------ GIVEN DATA ------

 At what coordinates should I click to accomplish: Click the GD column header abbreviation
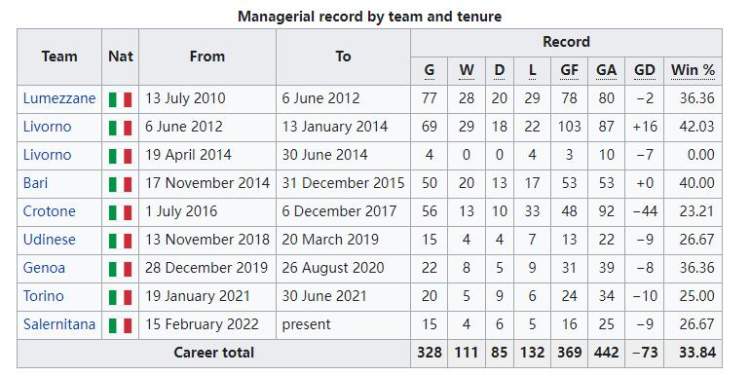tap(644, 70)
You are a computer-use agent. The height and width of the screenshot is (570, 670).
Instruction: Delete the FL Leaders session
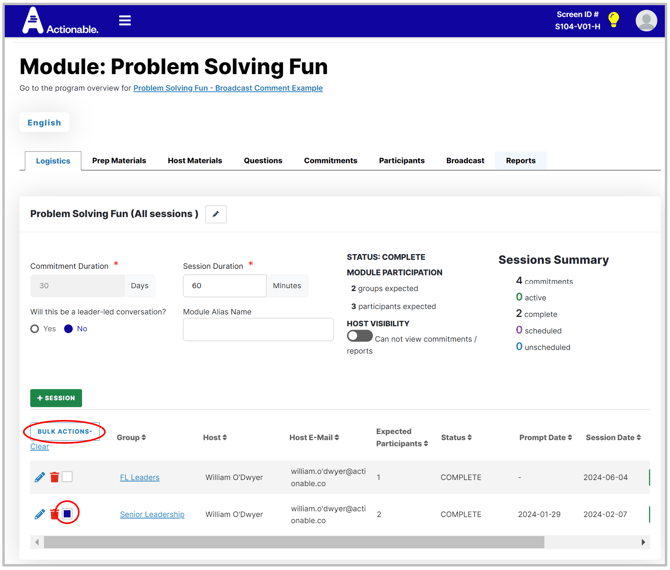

------
------ GIVEN DATA ------

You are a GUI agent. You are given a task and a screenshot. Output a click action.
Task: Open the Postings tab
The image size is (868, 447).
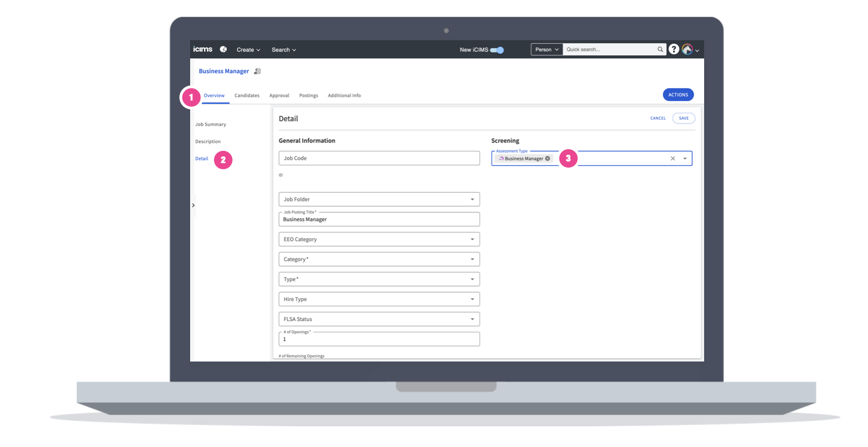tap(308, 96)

------

EXERCISE PROMPT »
What lines above hold the word "agent"? List them all.

EXERCISE SOLUTION »
You are a computer-use agent. The height and width of the screenshot is (570, 670).
You are a GUI agent. You are given a task and a screenshot. Output a click action.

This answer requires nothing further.